• Listed records:
<<<<

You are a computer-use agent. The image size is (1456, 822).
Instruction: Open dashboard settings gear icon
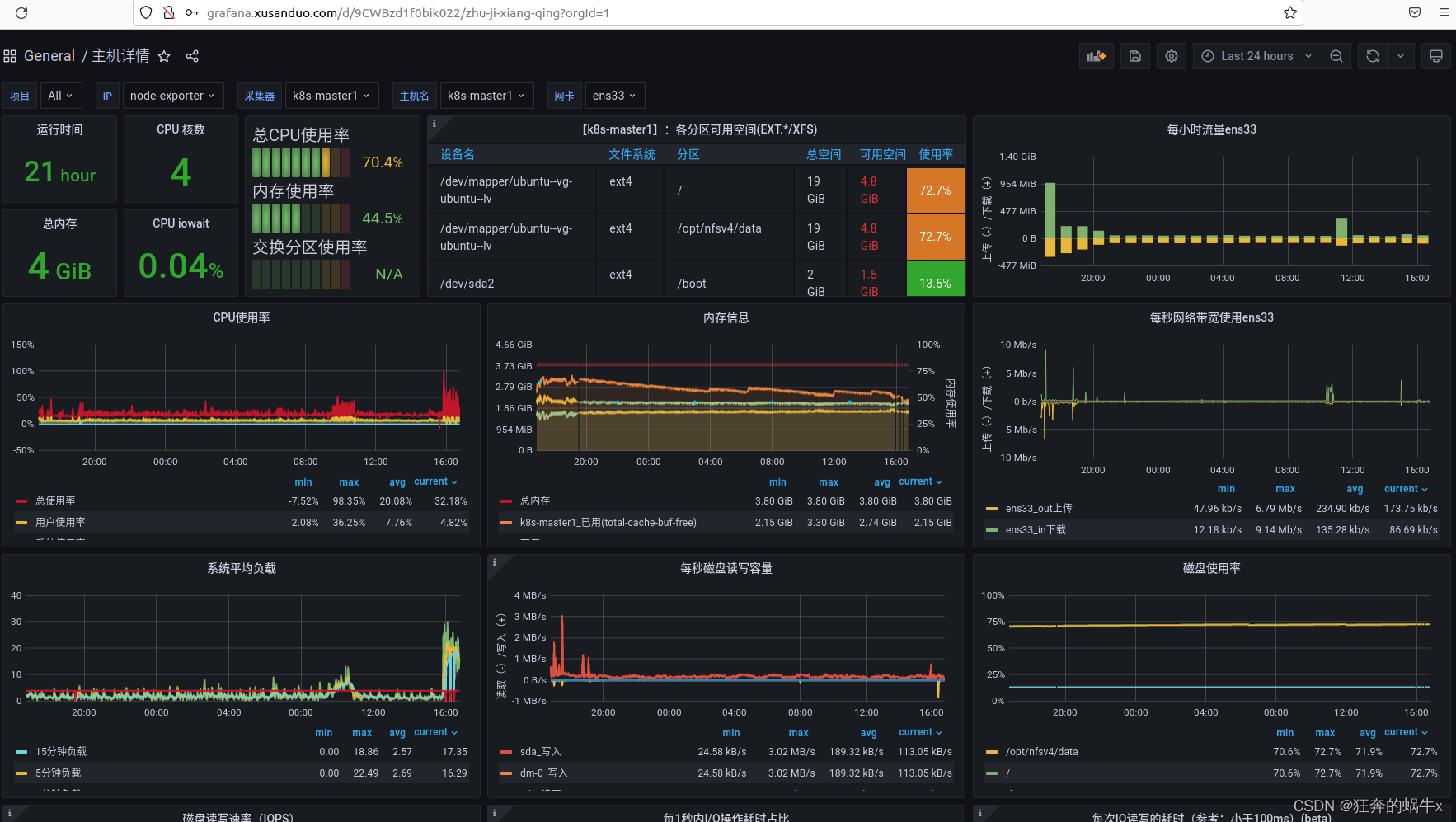coord(1172,56)
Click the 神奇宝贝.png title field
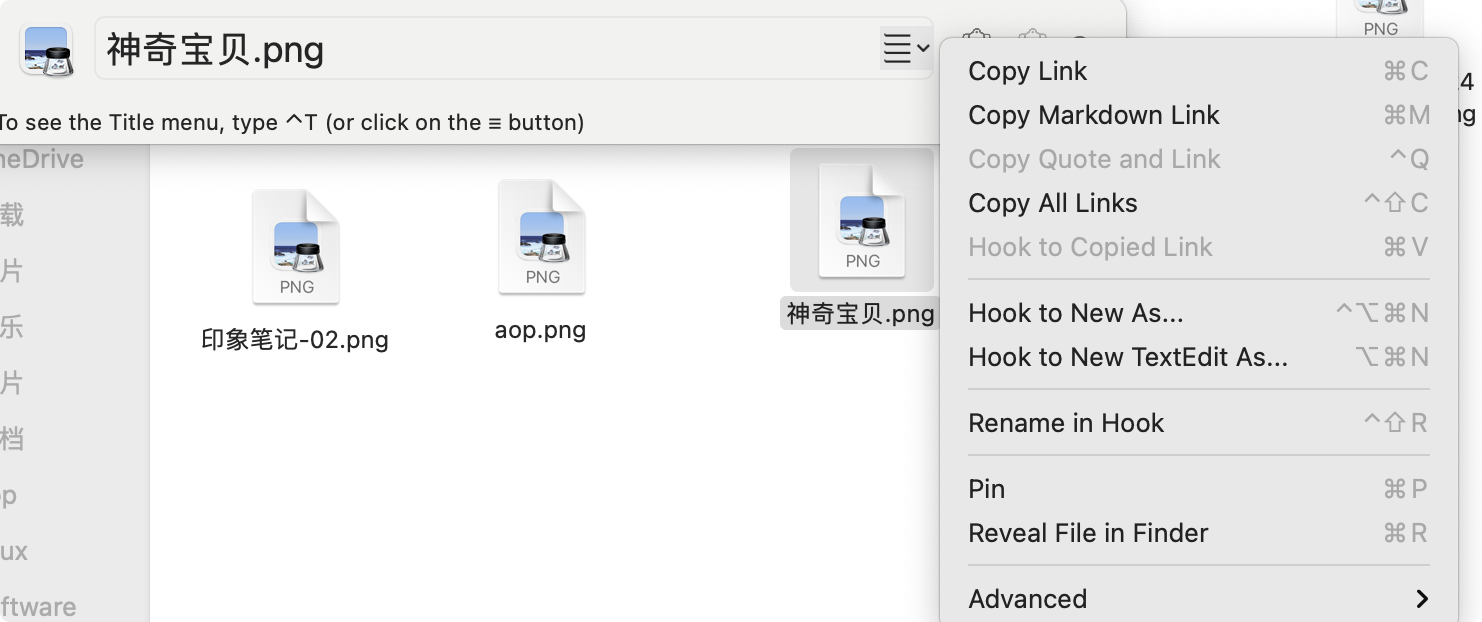This screenshot has height=622, width=1482. [480, 49]
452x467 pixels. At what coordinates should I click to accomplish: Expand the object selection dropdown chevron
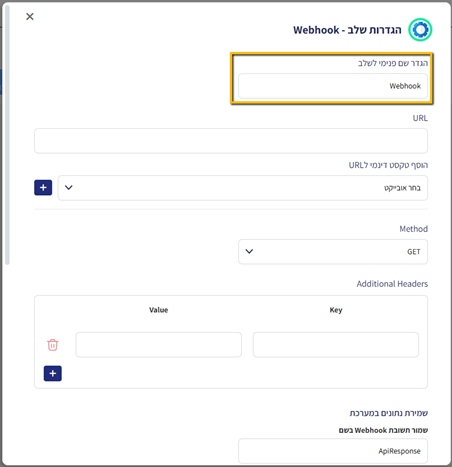(x=69, y=188)
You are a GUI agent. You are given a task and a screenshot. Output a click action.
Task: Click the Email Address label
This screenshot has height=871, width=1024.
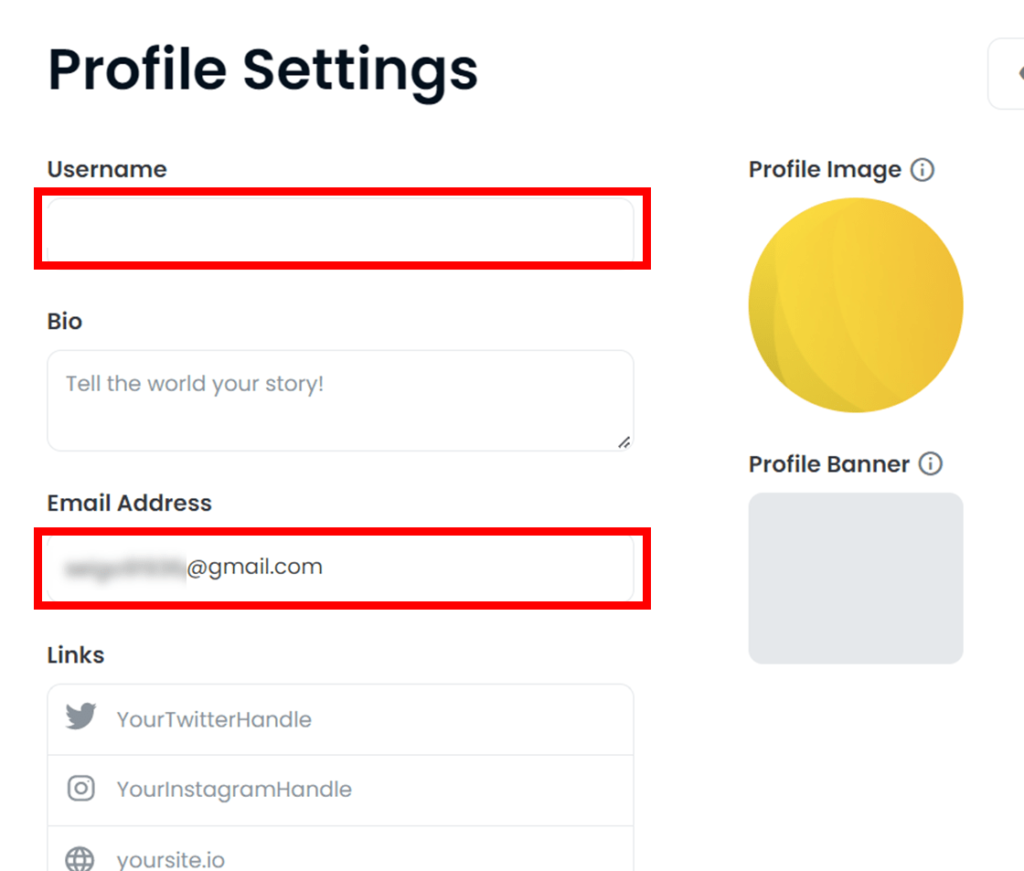pos(129,503)
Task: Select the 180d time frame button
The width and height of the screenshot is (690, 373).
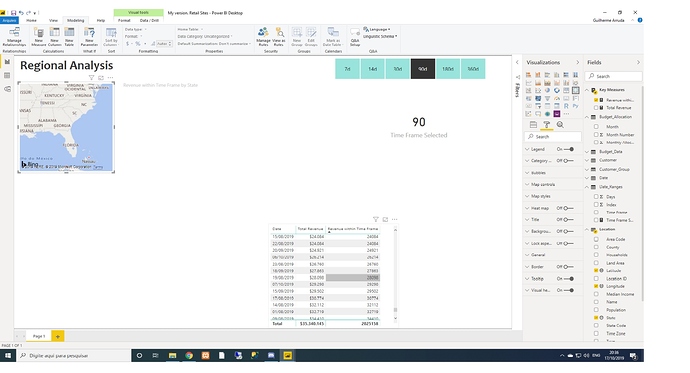Action: click(448, 69)
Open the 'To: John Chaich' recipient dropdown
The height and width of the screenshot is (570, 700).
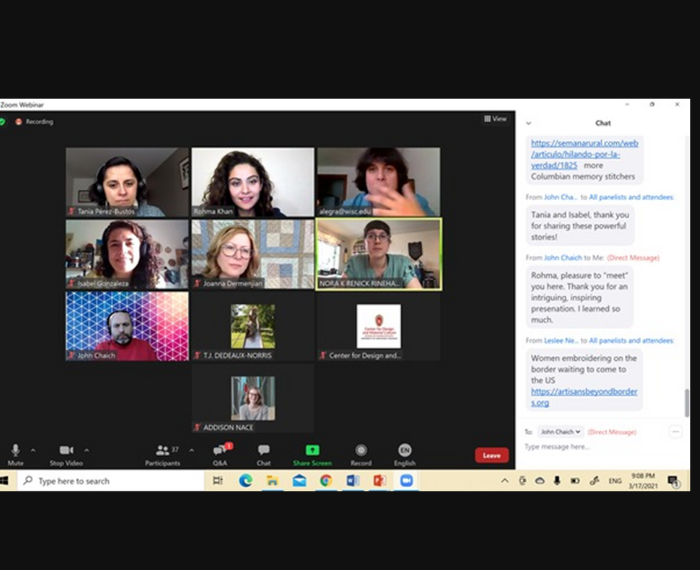(560, 432)
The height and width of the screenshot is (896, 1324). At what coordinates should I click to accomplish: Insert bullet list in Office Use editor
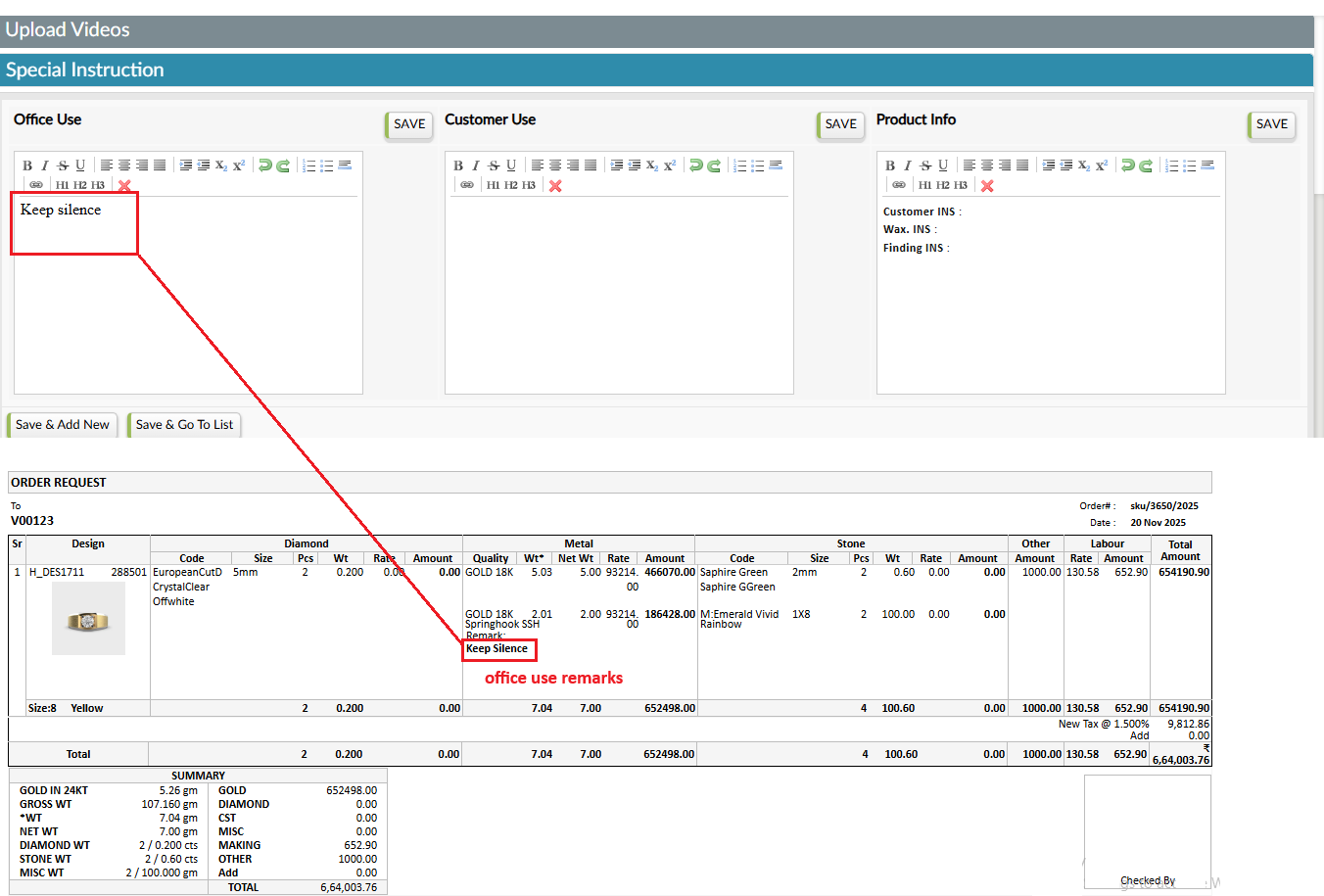pos(327,165)
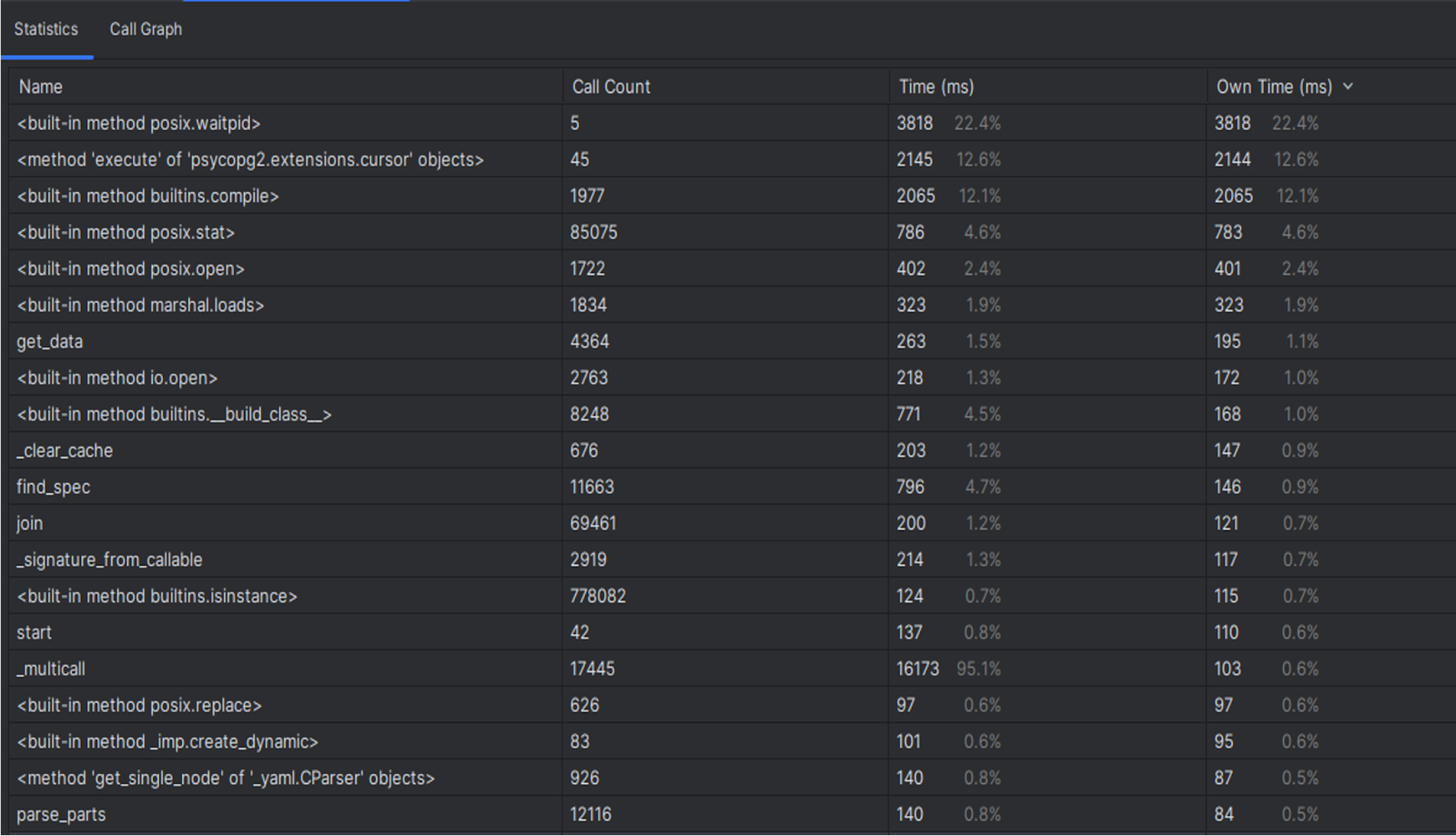Click the builtins.compile method row
The width and height of the screenshot is (1456, 836).
pos(148,196)
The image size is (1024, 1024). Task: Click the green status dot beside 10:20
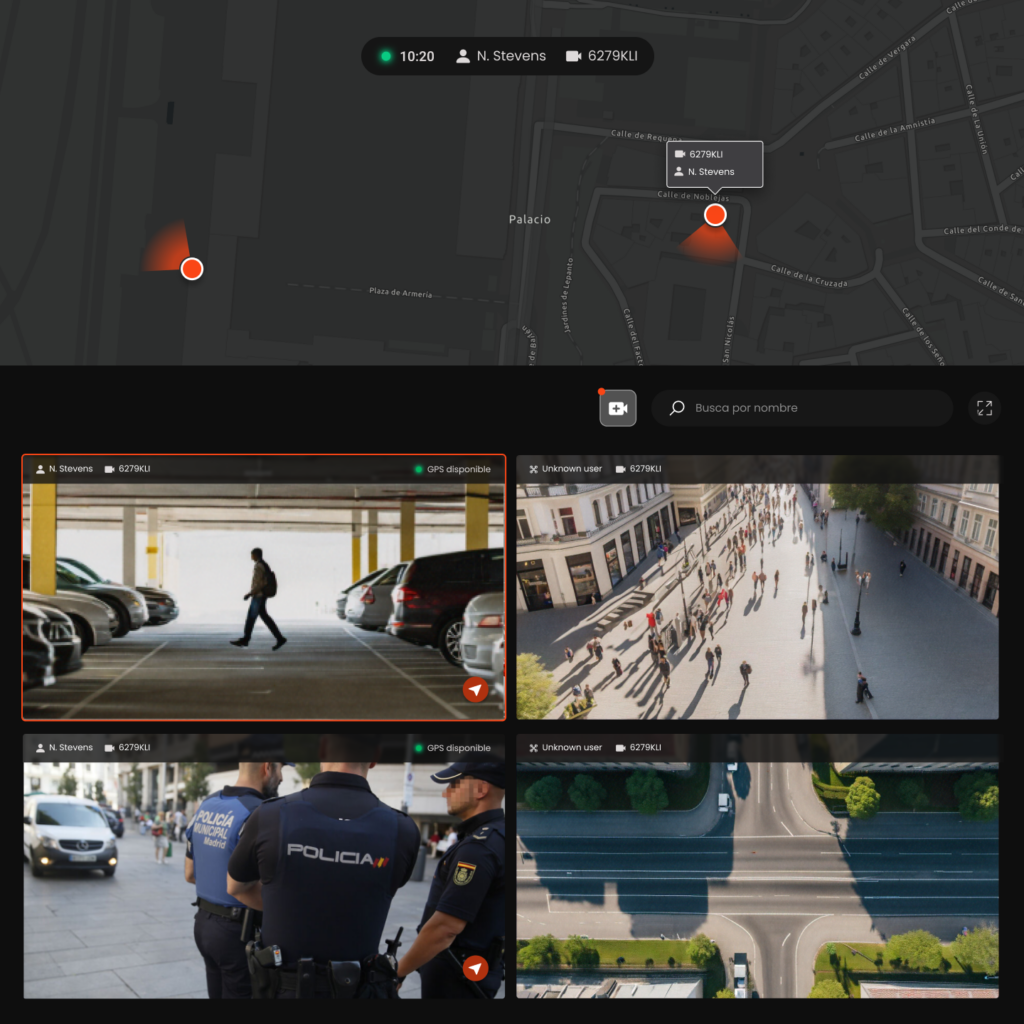(385, 56)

>>>>

• Task to complete: Output the entries above exactly as given, but strip out the pictures.

• Response to the task:
You are a computer-use agent. The image size is (1456, 822).
Instruction: Open dashboard settings gear icon
coord(1172,56)
Click the 神奇宝贝.png title field
This screenshot has height=622, width=1482. [480, 49]
452x467 pixels. At what coordinates should I click to accomplish: Expand the object selection dropdown chevron
(x=69, y=188)
You are a GUI agent. You are given a task and a screenshot. Output a click action.
Task: Click the Email Address label
This screenshot has height=871, width=1024.
pos(129,503)
Task: Select the 180d time frame button
The width and height of the screenshot is (690, 373).
Action: click(448, 69)
Open the 'To: John Chaich' recipient dropdown
The height and width of the screenshot is (570, 700).
(560, 432)
The height and width of the screenshot is (896, 1324). At what coordinates should I click to accomplish: Insert bullet list in Office Use editor
pos(327,165)
Click the builtins.compile method row
The width and height of the screenshot is (1456, 836).
pos(148,196)
The image size is (1024, 1024). Task: Click the green status dot beside 10:20
(385, 56)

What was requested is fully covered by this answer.